Case Study: Working with Eurobarometer surveys"
In retroharmonize: Ex Post Survey Data Harmonization

knitr::opts_chunk$set(
  collapse = TRUE,
  comment = "#>"
)
library(retroharmonize)
load(file = system.file(
  "eurob", "eurob_vignette.rda", package = "retroharmonize"))

The goal in this case study is to analyze trust in the national and European parliaments, and in the European Commission, in Europe, with data from the Eurobarometer.

The Eurobarometer is a biannual survey conducted by the European Commission with the goal of monitoring the public opinion of populations of EU member states and -- occasionally -- also in candidate countries.

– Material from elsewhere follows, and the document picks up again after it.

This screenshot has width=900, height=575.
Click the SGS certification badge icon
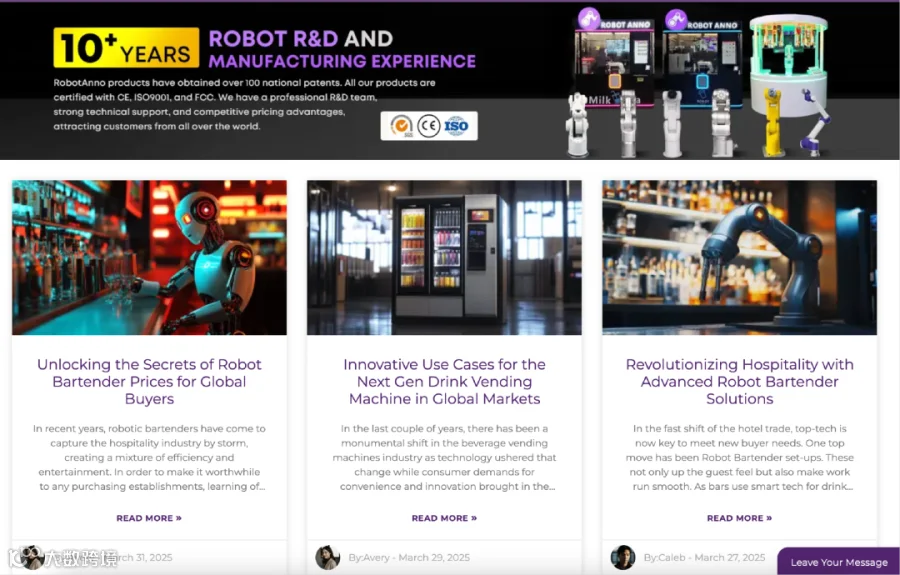[401, 126]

Each EB wave is devoted to a particular topic, but most waves ask some "trend questions", i.e. questions that are repeated frequently in the same form. Trust in institutions is among such trend questions.

The Eurobarometer data Eurobarometer raw data and related documentation (questionnaires, codebooks, etc.) are made available by GESIS, ICPSR and through the Social Science Data Archive networks. You should cite your source, in our examples, we rely on the GESIS data files. In this case study we use nine waves of the Eurobarometer between 1996 and 2019: 44.2bis (January-March 1996), 51.0 (March-April 1999), 57.1 (March-May 2002), 64.2 (October-November 2005), 69.2 (Mar-May 2008) 75.3 (May 2011), 81.2 (March 2014), 87.3 (May 2017), and 91.2 (March 2019).

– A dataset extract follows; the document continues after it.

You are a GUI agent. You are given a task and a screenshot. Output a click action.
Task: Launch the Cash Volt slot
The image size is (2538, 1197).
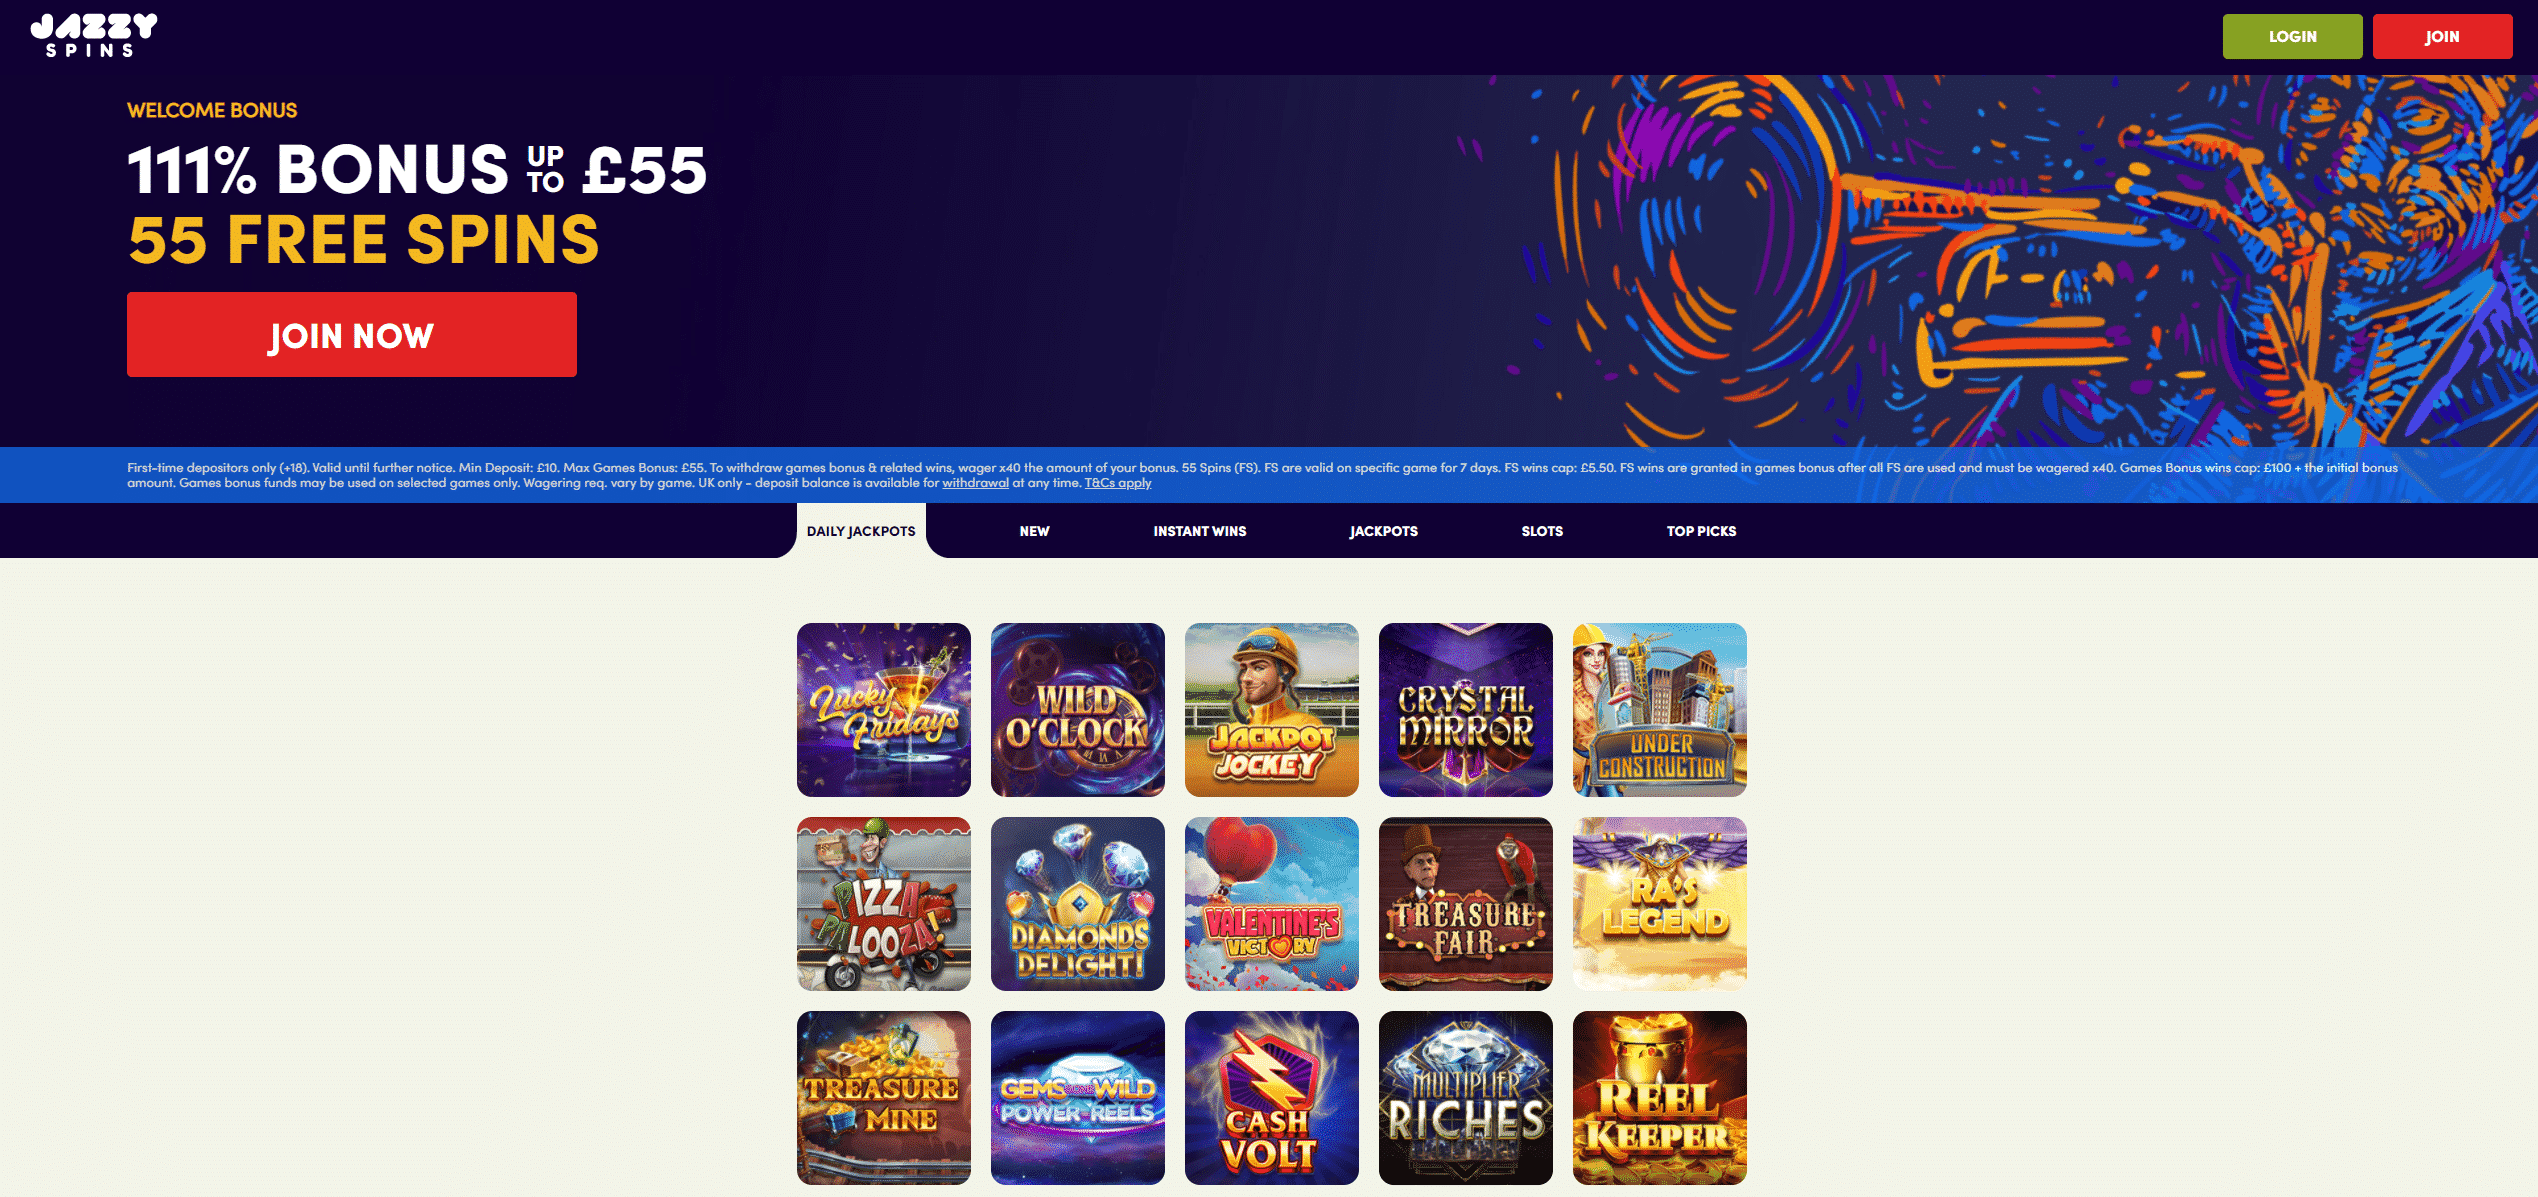coord(1272,1098)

In the Afrobaromter Case Study we have shown how to merge two waves of a survey with a limited number of variables. This workflow is not feasible with Eurobarometer on a PC or laptop, because there are too many large files to handle.

library(retroharmonize)
library(dplyr)

eurobarometer_waves <- file.path("working", dir("working"))
eb_waves <- read_surveys(eurobarometer_waves, .f='read_rds')

working_dir  <- here::here("working")
eurobarometer_waves <- file.path(working_dir, dir(working_dir))
eb_waves <- read_surveys(eurobarometer_waves, .f='read_rds')

We can review if the main descriptive metadata is correctly present with document_waves().

documented_eb_waves <- document_waves(eb_waves)

Metadata map

We start by extracting metadata from the survey data files and storing them in a tidy table, where each row contains information about a variable from the survey data file. To keep the size manageable, we keep only a few variables: the row ID, the weighting variable, the country code, and variables that contain "parliament" or "commission" in their labels.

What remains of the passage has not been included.